December 21st: this is the day when the year turns. So close to the Christian festival of Christmas, and to the secular and calendrical festival of New Year, it is the solstice when, seen from the Earth, the Sun stands still a moment before the days lengthen once more, and the year moves on towards summer. (In point of fact, this year, the actual moment of solstice is in the early hours of tomorrow morning, because of the slight discrepancy between solar time and the 24 hours of our human clocks.)
The movement of the seasons is all grace. Well as planetary scientists may understand the mechanism, there is nothing we can ourselves do to change the way the world moves around its parent star, nor the changes that movement brings to us. They are simply given to us, as our home. We are small, really, and frail, despite our lovely curiosity and our luminous minds. All we can do is celebrate.

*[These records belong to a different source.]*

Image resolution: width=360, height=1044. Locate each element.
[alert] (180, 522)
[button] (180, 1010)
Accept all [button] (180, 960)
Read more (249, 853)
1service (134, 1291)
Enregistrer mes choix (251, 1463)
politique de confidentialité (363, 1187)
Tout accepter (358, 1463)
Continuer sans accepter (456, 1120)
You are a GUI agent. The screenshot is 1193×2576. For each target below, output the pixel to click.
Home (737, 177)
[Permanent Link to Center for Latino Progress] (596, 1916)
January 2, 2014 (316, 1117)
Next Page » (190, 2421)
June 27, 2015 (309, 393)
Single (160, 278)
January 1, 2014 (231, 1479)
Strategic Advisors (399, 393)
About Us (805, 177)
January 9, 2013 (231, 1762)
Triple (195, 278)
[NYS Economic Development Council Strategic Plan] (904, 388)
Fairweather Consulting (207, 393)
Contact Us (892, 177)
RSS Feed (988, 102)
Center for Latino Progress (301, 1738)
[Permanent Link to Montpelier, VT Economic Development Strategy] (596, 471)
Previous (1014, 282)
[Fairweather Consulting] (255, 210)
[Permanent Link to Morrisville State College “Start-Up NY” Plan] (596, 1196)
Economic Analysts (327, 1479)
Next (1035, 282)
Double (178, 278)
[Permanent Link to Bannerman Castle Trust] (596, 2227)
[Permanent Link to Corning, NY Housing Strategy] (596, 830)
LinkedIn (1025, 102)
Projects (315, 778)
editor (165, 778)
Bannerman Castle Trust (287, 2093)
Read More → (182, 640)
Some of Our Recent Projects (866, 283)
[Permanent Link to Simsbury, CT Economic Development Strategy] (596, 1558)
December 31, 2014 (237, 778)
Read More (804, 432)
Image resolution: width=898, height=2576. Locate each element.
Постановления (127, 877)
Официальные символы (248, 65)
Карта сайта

We should celebrate. The grey rain streams through the gusting wind, and the small birds have taken cover in the hedges and the little woods. Yet the darkening of days is at an end: from now on, each day will be a little longer – only slightly, but we’ll get there. Or rather the beautiful physics of the solar system will get there, and we’ll feel it, see it, live it in all our cells, in the easing of our minds towards the long days and the sunlight.
Satya Robyn points out that every detail of our existence is grace: the provision of oxygen, food, shelter, the very constitution of our bodies – all are given. She goes on to speak of the humility that comes with this realisation: a humility that is “a very realistic appraisal of our conditions and of our [imperfect] nature which leads to a natural sense of contrition. Contrition is the gate through which grace can enter.”
She goes on:
So is grace some kind of divine intervention…? I don’t know. What I do know is that the universe is vast and complex, and is beyond the limits of our imagination… In a world such as this, anything is possible. Maybe grace is coincidence and wishful thinking, maybe not. It doesn’t matter. What matters is whether the concept of grace helps me to keep an open mind and heart, or not. It does. That is enough.
We are connected, we and the Sun and the vast and subtle movements of our planet; we and all the creatures on this Earth. The same star warms us, the same soil brings forth our food. More than that: we and all that has come to be spring from the same Ground of Being, the Source of existence itself. We are sisters of the interstellar distances, brothers of the stars. This isn’t something from a poster on a Glastonbury noticeboard: it is a simple fact. To live in it is the work of our lives; to live in the truth that that brings to us is the gift we have to give to every creature, human or otherwise.